Dimanche, 30, dix heures et demie du soir. – Voilà, on part demain matin. Ce soir, comme pour nous donner tous les regrets de la terre, les fenêtres de la salle des Pierres n’étaient que pure lumière, avec cette branche japonaise de l’arbre mort. Ce matin – même ricanement du paysage contre nous – les Pyrénées sont réapparues, sur la route de Saint-Clar : nous les avions entr’aperçues les premier et deux août, et rien depuis : elles aussi sont venues nous saluer ironiquement, s’incliner devant notre départ.
Je pense que je vais fournir une dernière « livraison » de ce journal, mais je ne sais pas trop ce qu’elle contiendra, forcément. Assombrissement des derniers jours, on l’aura compris, à cause de certain con, qui fait très semblant de ne rien comprendre. En même temps, bien sûr, rien à faire de ce malheureux ; on peut certainement me le reprocher, mais en règle générale, les malheureux m’indiffèrent – surtout les malheureux malfaisants dont il fait éminemment partie.
Reste la merveilleuse entente entre nos chiens et ceux de Camus, récupérés il y a deux jours. Après quelques grognements et désirs de rapprochement, ils en sont à s’ignorer gentiment – ainsi que les humains devraient le faire, il me semble. (J’en entends deux, là, qui ronflent, sur les tapis en avant de ce bureau, je ne sais même pas de qui il s’agit… La paix est merveilleuse…)
Que se passera-t-il, dans leurs têtes, demain, vers six heures, lorsque nous partirons ? Se résigneront-ils ? Vont-ils pleurer sans qu’on les voie ? Quels regrets obscurs auront-ils ? Et quelles amours interrompues ? On ne s’en souciera pas, évidemment – on roulera droit devant.
Mardi 1er septembre, cinq heures de l’après-midi. – Ainsi que je l’ai dit rapidement dans ce billet, notre retour à la vie normale, à l’existence-comme-elle-va, s’est effectué sans à-coup. En fait, tout se passe – pour moi – comme si nous avions rêvé Plieux, sans jamais quitter le Plessis. C’est une sensation un peu étrange. Mais il reste le rêve, ce qui est bien le principal.

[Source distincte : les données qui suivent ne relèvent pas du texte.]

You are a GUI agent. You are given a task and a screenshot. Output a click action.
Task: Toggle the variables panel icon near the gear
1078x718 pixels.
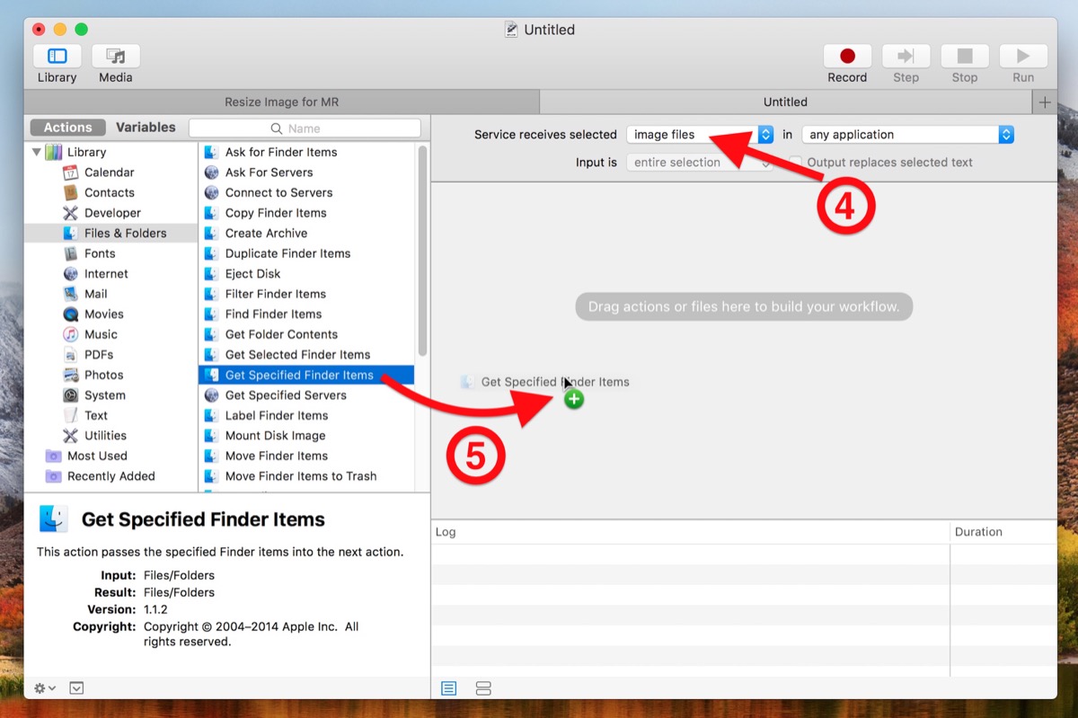point(76,687)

Le dernier jour (dimanche) a été très morne pour Catherine comme pour moi : nous étions encore là, mais déjà si presque partis que sans goût pour rien entreprendre. Pour ajouter à cette mornitude, le fait que ni la veille ni ce jour-là nous n’avons eu la moindre visite. Comme si, nous précédant dans l’irréel du songe, Plieux avait déjà perdu toute existence tangible aux yeux des touristes. Mais il est hautement plus probable que les touristes en question étaient déjà sur les routes ou le départ, et se souciaient comme d’une cerise de nos vieilles pierres dressées.
Nous avions choisi de rentrer par Agen, Bergerac, Périgueux et Limoges en empruntant l’itinéraire dit « bis », à travers ces deux régions – Périgord et Limousin – que j’aime de plus en plus. Puis, autoroute jusqu’aux portes de la Beauce, où nous l’avons quittée pour obliquer vers Chartres puis Dreux et Saint-André-de-l’Eure – mettant ainsi un point final à notre épopée plieusaine, ainsi qu’à ce journal du même coup.
(Depuis ce matin, lorsqu’ils passent près de moi, Swann et Bergotte reniflent avec insistance le bas de mon pantalon ; auquel, je suppose, sont restées accrochées les parfums des seigneurs Orage et Ottokar.)